▸ **Details opdracht**
Haal uit de gegevens hieronder elke regel waarin het woord "Collapse" voorkomt en schrijf die regels over.

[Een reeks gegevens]
------------------------
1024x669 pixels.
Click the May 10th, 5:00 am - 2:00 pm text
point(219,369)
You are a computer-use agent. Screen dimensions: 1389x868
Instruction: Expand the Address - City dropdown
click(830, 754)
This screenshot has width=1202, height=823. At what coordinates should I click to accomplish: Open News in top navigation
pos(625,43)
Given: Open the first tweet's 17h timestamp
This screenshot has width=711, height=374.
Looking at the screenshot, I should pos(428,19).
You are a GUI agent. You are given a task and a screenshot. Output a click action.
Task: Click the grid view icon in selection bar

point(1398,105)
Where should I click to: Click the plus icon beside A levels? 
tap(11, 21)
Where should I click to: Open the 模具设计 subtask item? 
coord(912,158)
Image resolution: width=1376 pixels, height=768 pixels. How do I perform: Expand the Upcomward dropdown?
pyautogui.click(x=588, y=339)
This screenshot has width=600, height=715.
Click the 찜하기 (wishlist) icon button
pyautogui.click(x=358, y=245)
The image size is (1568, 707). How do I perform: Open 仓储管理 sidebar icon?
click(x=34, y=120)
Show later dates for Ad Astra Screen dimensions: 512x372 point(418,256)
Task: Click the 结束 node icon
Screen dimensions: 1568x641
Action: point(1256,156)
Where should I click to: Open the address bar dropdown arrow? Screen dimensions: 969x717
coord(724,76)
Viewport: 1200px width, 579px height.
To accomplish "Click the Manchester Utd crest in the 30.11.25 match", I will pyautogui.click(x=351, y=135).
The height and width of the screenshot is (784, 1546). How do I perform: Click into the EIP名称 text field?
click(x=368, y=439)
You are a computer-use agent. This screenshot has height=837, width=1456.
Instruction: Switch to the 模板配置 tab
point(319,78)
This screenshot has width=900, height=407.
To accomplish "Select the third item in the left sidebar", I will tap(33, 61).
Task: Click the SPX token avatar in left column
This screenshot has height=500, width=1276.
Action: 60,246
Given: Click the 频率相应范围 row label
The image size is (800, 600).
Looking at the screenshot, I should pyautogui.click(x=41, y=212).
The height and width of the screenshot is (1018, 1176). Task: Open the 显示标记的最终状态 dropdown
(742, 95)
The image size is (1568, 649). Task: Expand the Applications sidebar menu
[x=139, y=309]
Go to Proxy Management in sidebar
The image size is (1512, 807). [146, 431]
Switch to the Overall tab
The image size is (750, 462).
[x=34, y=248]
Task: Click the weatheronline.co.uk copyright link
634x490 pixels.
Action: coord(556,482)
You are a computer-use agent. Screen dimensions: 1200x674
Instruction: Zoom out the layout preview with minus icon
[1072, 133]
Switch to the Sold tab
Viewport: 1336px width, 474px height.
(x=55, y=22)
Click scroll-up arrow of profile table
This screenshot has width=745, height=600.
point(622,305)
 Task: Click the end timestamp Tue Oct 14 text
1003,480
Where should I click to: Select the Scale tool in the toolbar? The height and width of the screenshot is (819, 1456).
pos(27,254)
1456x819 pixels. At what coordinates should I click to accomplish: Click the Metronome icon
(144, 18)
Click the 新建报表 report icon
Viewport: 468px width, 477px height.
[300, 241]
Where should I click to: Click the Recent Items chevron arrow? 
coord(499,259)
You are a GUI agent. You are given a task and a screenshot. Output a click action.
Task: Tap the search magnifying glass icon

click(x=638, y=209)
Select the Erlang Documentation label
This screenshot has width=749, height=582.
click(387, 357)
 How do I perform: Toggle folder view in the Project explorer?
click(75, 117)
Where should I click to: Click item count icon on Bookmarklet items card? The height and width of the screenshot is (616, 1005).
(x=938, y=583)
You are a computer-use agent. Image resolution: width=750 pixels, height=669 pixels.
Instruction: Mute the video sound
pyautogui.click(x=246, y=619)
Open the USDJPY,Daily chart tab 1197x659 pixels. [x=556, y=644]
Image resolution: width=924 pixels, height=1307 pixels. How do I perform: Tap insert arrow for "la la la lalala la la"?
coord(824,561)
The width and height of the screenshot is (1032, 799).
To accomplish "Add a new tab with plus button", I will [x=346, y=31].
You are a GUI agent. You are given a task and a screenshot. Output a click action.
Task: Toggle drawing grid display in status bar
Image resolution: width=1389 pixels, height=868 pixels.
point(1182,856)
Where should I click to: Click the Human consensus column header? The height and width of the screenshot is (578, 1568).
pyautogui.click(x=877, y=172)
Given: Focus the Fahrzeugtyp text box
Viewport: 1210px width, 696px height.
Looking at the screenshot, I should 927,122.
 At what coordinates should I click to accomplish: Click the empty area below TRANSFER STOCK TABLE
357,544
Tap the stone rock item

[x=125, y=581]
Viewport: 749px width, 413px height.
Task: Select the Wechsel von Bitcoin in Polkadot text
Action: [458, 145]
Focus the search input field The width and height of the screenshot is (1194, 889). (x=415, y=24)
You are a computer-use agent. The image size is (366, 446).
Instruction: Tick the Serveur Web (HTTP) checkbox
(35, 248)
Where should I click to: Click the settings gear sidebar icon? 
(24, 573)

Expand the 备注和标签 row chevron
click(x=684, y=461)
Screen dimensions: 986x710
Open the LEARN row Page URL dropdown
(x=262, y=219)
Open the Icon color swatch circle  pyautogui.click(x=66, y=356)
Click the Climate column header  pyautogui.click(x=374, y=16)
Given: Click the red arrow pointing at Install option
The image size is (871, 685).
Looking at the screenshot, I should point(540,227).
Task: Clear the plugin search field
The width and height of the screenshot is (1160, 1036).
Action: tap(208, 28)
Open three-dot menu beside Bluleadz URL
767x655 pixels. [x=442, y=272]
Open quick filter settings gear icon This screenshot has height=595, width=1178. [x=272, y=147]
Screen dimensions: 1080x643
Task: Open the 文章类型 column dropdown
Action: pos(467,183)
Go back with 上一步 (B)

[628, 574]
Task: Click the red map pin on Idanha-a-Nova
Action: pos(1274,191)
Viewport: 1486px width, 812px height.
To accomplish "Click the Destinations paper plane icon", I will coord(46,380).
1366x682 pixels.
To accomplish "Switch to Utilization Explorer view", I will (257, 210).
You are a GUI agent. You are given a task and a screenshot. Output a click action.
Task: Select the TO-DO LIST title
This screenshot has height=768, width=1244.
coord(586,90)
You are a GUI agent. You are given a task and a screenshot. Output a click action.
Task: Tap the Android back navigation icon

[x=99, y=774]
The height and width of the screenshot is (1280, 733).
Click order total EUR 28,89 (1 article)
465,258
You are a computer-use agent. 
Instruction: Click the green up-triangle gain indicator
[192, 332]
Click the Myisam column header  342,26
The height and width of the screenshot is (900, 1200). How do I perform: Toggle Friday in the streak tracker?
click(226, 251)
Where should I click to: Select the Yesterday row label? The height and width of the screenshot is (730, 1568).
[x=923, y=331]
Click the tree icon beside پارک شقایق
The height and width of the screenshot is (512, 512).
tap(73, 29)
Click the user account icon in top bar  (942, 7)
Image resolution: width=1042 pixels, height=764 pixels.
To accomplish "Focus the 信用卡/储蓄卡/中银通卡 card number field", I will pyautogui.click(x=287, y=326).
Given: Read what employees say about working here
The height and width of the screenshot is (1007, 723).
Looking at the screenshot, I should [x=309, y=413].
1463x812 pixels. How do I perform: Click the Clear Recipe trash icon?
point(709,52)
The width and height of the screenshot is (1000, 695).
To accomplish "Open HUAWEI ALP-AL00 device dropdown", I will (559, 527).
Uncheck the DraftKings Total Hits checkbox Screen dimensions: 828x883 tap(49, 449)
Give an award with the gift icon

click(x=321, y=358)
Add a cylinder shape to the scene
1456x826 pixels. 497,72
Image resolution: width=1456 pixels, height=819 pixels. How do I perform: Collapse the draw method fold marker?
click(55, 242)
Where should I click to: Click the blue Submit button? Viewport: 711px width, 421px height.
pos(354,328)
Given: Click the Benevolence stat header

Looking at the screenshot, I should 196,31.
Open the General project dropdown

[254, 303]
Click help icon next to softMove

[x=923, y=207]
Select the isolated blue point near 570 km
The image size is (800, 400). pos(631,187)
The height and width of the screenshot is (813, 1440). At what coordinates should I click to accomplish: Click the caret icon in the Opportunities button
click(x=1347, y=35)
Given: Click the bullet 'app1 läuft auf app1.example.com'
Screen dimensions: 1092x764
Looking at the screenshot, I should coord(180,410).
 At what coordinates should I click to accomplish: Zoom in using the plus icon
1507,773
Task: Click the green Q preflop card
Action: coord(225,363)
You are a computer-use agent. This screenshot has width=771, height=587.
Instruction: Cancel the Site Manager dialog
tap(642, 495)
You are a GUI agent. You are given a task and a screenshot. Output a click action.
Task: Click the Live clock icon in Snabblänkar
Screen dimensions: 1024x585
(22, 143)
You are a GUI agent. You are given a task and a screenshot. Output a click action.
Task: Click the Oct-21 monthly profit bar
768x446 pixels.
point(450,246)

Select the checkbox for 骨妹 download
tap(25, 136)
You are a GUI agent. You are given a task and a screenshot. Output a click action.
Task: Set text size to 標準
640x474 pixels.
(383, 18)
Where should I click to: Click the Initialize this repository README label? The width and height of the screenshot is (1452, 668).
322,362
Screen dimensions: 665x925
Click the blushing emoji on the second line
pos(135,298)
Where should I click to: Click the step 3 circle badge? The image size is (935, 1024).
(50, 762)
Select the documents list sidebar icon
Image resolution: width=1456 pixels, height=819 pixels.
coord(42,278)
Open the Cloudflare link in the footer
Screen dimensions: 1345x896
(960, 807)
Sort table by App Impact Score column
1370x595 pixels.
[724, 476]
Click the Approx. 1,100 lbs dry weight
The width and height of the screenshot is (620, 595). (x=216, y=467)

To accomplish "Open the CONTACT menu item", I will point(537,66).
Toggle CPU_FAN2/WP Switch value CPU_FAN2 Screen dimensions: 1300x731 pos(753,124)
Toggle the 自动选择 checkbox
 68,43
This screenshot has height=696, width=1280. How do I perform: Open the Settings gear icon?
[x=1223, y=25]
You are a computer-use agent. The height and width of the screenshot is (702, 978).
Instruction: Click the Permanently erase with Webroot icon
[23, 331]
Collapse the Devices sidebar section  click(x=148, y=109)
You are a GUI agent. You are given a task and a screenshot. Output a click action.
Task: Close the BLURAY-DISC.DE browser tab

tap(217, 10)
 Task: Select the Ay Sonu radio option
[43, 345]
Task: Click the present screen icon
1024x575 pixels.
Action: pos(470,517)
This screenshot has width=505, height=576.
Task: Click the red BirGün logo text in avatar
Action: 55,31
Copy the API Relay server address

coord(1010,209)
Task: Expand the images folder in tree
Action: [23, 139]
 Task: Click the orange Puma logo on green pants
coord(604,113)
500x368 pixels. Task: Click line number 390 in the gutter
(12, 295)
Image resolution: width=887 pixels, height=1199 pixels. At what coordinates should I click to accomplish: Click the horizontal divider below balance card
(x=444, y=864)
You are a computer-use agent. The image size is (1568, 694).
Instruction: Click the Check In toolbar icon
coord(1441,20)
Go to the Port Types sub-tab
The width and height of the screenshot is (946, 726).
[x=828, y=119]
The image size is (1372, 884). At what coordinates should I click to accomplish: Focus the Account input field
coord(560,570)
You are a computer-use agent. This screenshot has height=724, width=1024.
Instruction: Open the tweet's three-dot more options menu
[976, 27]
------------------------
▸ **Antwoord**
Image resolution: width=1456 pixels, height=819 pixels. How do I perform: Collapse the draw method fold marker?
Collapse the Devices sidebar section  click(x=148, y=109)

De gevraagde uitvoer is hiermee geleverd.